Магазин, бывший деревянный амбар, стоял на четырех сваях и оттого был очень похож на индейскую хижину. Возле крыльца на столбе возвышался фонарь с тремя стеклами. Четвертое стекло было разбито злоумышленниками во время последнего налета на магазин. По узким качающимся ступенькам Роман поднялся на крыльцо и с трудом открыл тяжелую дверь, похожую на дверь дзота. Продавец, угрюмый одноногий дядька Михай, стоял, прислонившись спиной к стене и положив костыль на прилавок. На прилавке было пусто. За спиной продавца — тоже. Вообще магазин в Больших Мтищах славился тем, что в нем всегда отсутствовали товары. Даже за элементарными вещами надо было ездить в соседние села.
Потому что магазин облюбовали грабители. Просто даже удивительно, как часто грабили этот пустой магазин. Придет утром дядька Михай, глядь — фонарь разбит, сторож связан, кладовая выпотрошена дочиста. Особенно воры налегали на соль и пшено.
Несколько раз на грабителей делали засады, но они в эти дни нс появлялись, словно предчувствуя недоброе.

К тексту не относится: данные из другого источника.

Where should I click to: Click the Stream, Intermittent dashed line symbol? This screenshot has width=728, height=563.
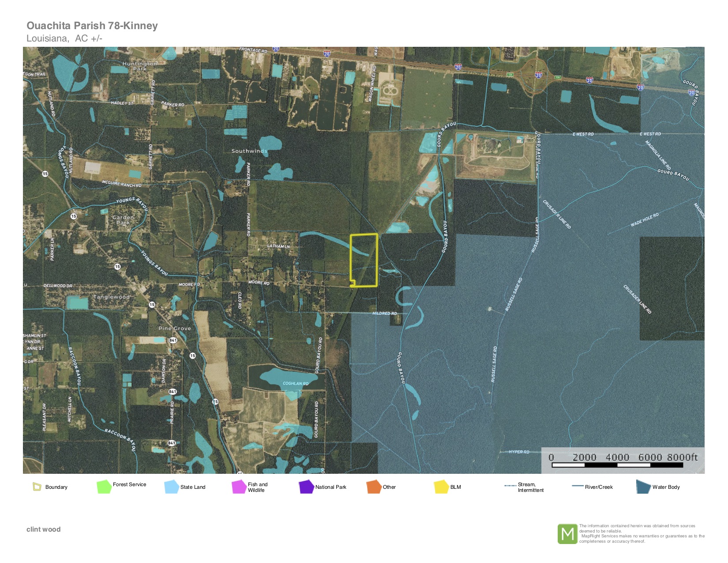coord(510,486)
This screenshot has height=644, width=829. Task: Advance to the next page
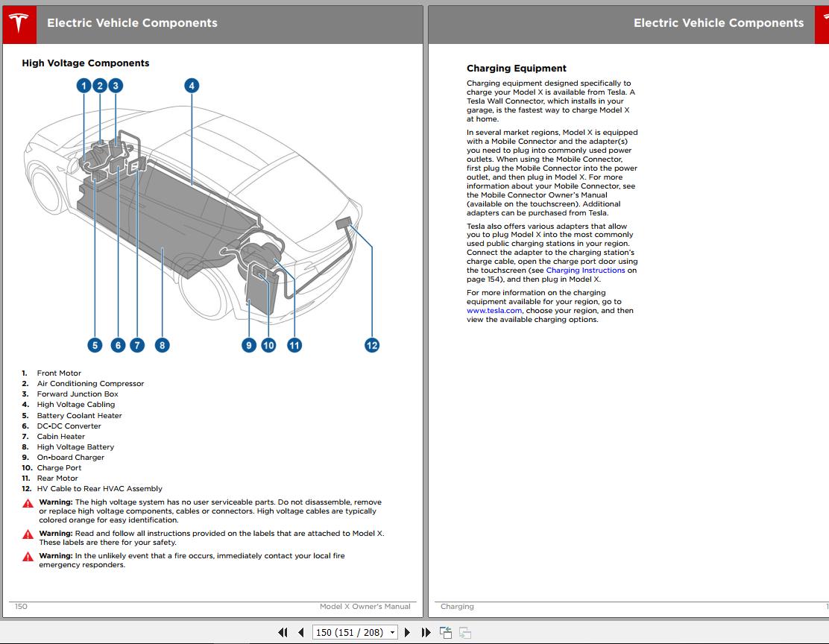click(x=407, y=632)
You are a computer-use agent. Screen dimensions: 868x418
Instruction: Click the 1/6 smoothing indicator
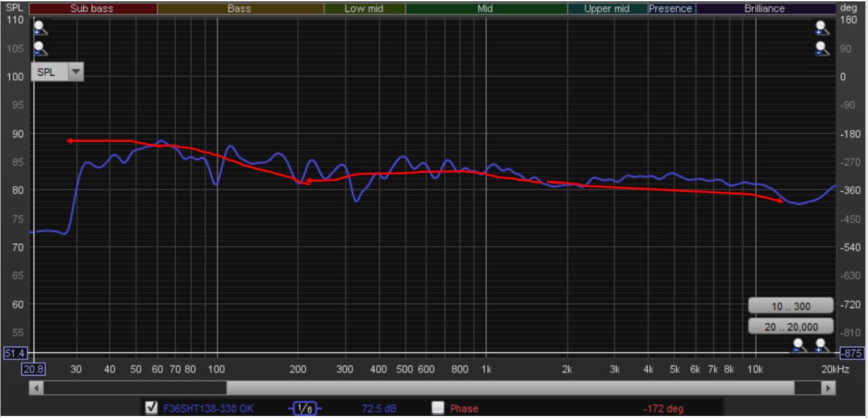(x=305, y=409)
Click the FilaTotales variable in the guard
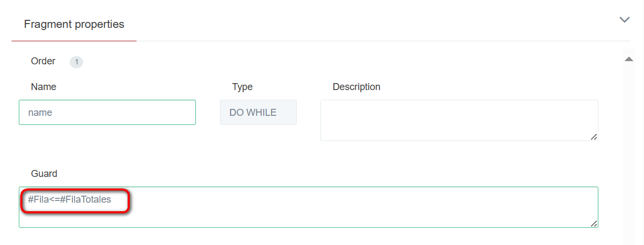This screenshot has height=245, width=644. click(x=88, y=199)
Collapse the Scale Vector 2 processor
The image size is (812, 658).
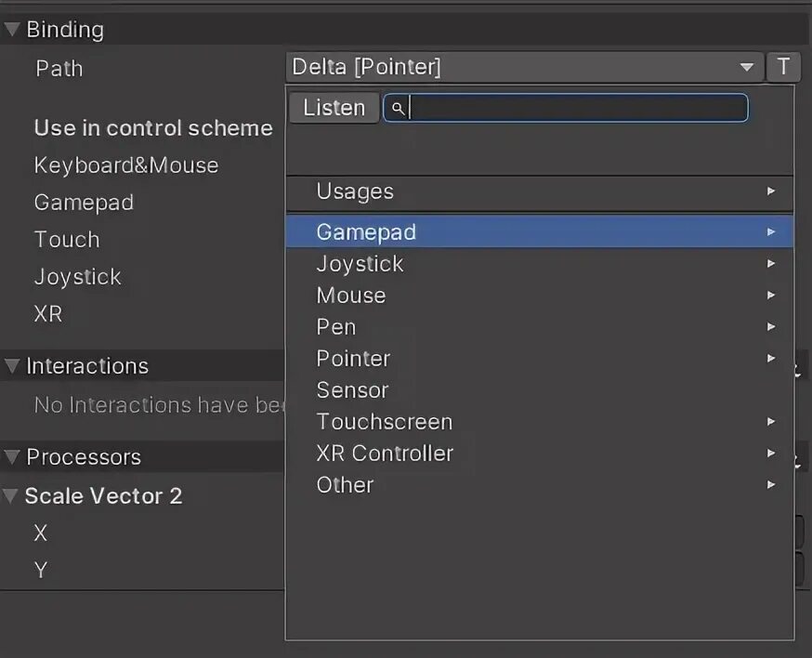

Зато один раз нагрянули среди бела дня, связали дядьку Михая, несмотря на его отчаянное сопротивление, и умчались на машине.
Роман не любил ходить в этот магазин. С дядькой Михаем у него с первой встречи установилась взаимная антипатия. Романа раздражало в продавце все: и наглый взгляд в упор, и вызывающая поза — спина к стене, костыль на прилавок, и самое главное — абсолютное нежелание заниматься своими непосредственными обязанностями, то есть снабжением односельчан товарами широкого потребления.
Дядьку же, видно, раздражало в Романе подчеркнутое стремление не замечать его, Михая, вызывающего поведения. Роман разговаривал с продавцом всегда вежливым голосом и спрашивал обычно одно и то же:
— У вас печень трески есть?
Дядька начинал сопеть.
— А осетрина горячего копчения?
Продавец перекладывал с одного места на другое тяжелый костыль и по-прежнему молчал.